Golf operations manager Pat O’Hara told the Recreation Centers of Sun City West Golf Committee on Dec. 11 that residents are increasingly using the online portal and that November call volumes were roughly flat at about 4,030 calls.
O’Hara said the department has sold out tournaments — including an ugly‑sweater night scheduled for Feb. 19 — and that a Veterans‑Week raffle raised more than $945 for Folds of Honor. He also reported youth and community events (a JGAA tournament with 112 players) and reiterated that the lottery has performed reliably during peak season.

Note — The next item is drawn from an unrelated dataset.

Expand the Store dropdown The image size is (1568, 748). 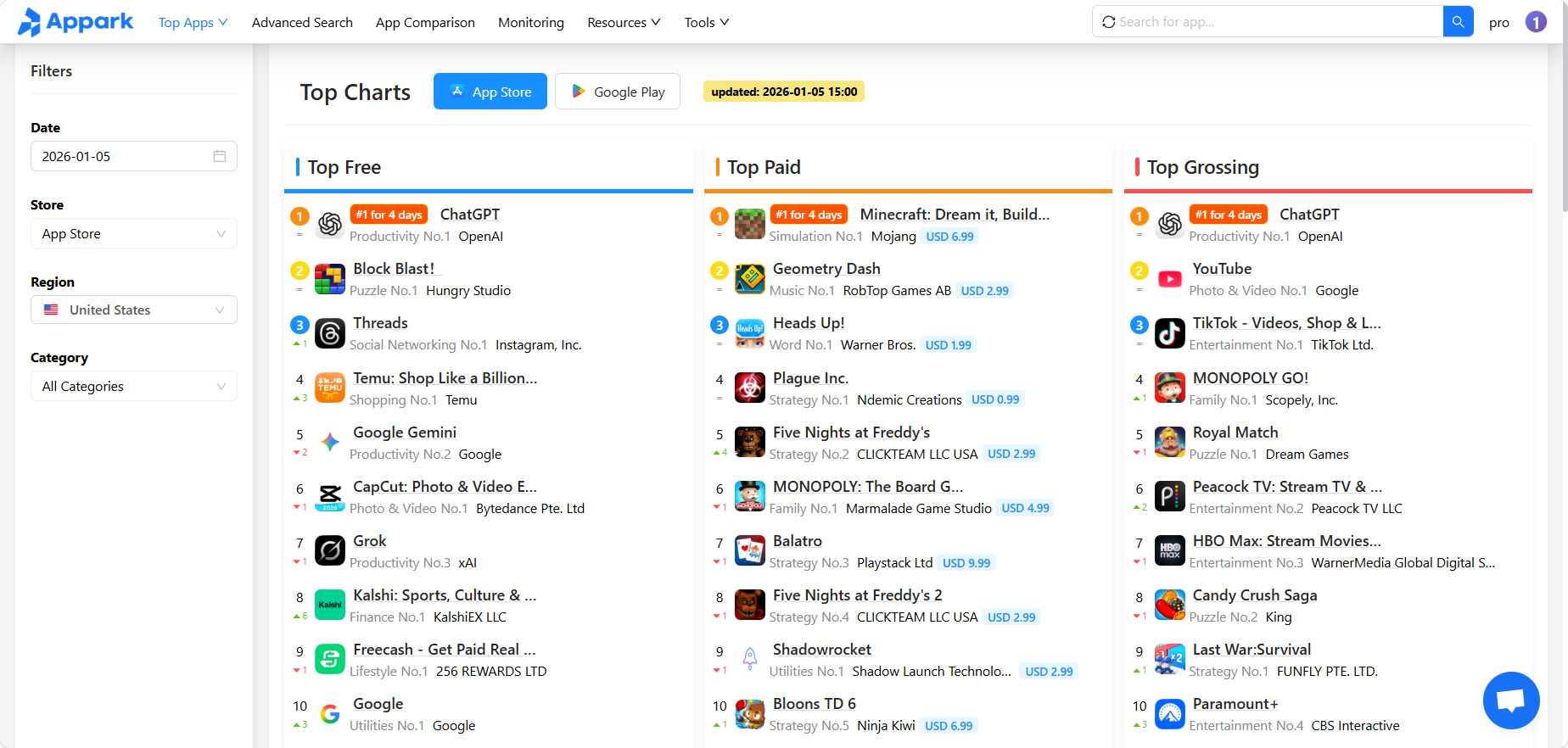(x=134, y=234)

On lottery access, O’Hara presented manual samples intended to show who is being bumped when demand exceeds supply. In a November 2024 sample staff found 24 groups bumped with 89 players listed; 8 of those were guests (about 10%). O’Hara said extracting precise member‑guest breakdowns from all lottery submissions would be manual under the current system and would require IT changes to automate.
A resident commenter raised the economic point that guest players often pay higher rates than members, asking how much additional revenue a group with one member and three guests generates; no detailed revenue breakdown was given at the meeting and finance asked staff to model fiscal impacts if policy changes are considered.
On third‑party booking platforms, O’Hara said the facility uses a revenue‑share approach rather than allocating a fixed number of tee times to services such as GolfNow. “We revenue split with them,” he said, adding the center does not provide discounted tee‑time blocks to GolfNow as a set daily allotment.
The committee did not take formal action on operational items but asked staff to bring additional data and modeled revenue impacts for policy proposals slated for the January meeting.